Idea #1. QR codes, augmented reality, and the unreal real

The obvious approach is to move the control surface to a smartphone app, just like the Zipcar app lets me unlock my rental or sound the horn. But as an answer, it’s pretty thin… how does a person discover the smartphone app is there to be used? How do you ensure, in a natural fashion, that only the person actively “using” the ticket machine or locker is using the app, and everyone else has to wait their turn? A good approach would deal with these interaction design concerns too.

So, imagine your train ticket machine. Because of the printer, it’s a modal device: although it’s public, only one person can use it at a time.

Let’s get rid of the touchscreen and replace it with a big QR code.

Scan this code with your smartphone camera, and the QR code is magically replaced - in the camera view - with an interactive, 3D, augmented reality model of what the physical interface would be: menu options, a numeric keypad, and so on.

There’s something that tickles me about the physicality of the interface only visible through the smartphone camera viewfinder.

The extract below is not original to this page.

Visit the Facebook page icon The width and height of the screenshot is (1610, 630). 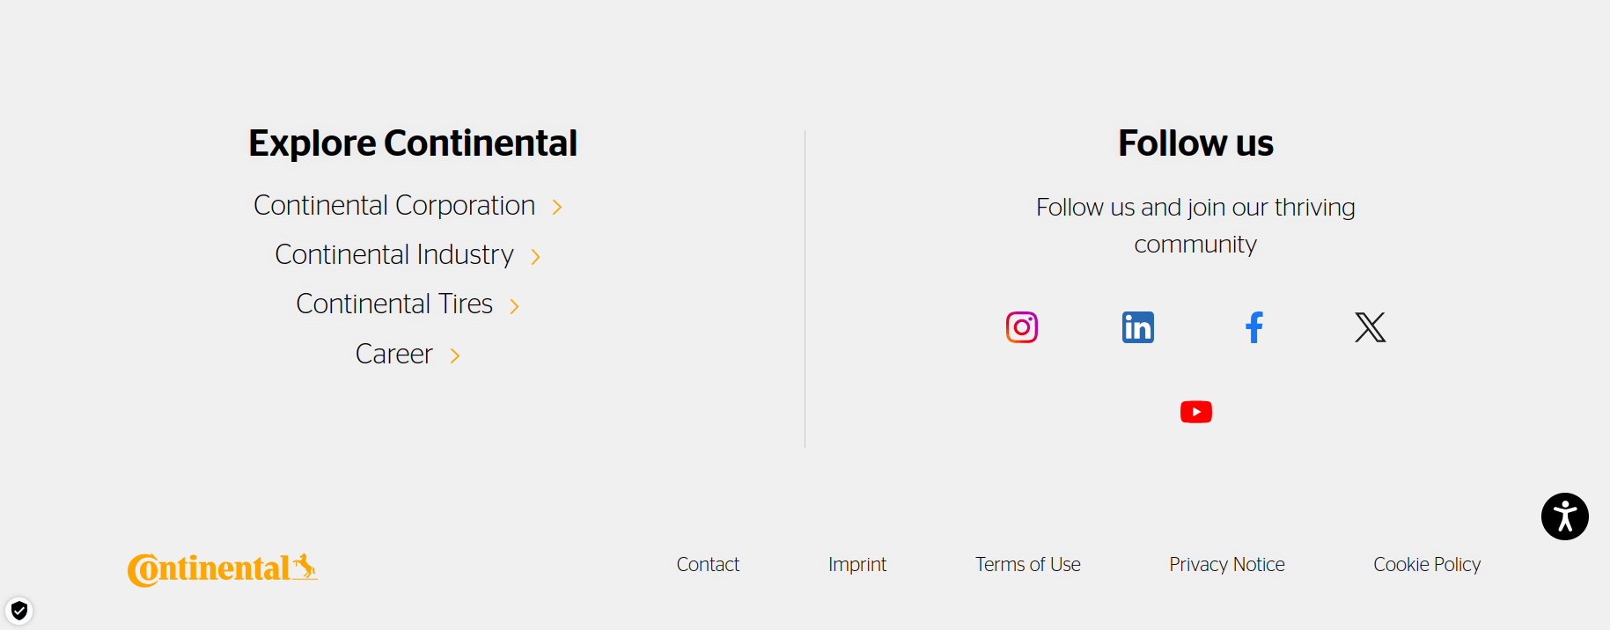point(1254,327)
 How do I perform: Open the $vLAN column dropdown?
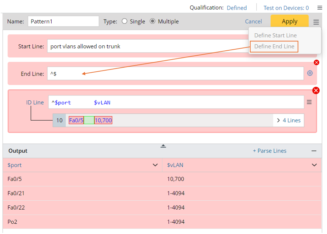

How does it work? An exercise for the reader… the iPhone can launch a website directly from a QR code seen in the camera view. So perhaps that website includes a webcam view which can add the augmented reality interface? Or perhaps it triggers an app download which similarly includes the camera view? (Android has the ability to run mini Instant Apps direct from the store; there are rumours about iOS doing the same.)

The point is to make the transition from the QR code to the AR interface as invisible and immediate as possible. No intermediate steps or confirmations or changes in metaphor: it should feel like your phone is a little window that you’re reaching through to work with the computer, like using a scientific glovebox in a chemistry laboratory, and you’re just moving it into position.

The bonus here is that the interface can only be used while the user is standing directly in front of it, so the “one person at a time” nature of the machine is communicated through natural physicality. I don’t think you get that with apps; an app tethered to a place would feel wrong.

Idea #2. Gestures for no-touch touchscreens

The starting point here is a kiosk with a touchscreen.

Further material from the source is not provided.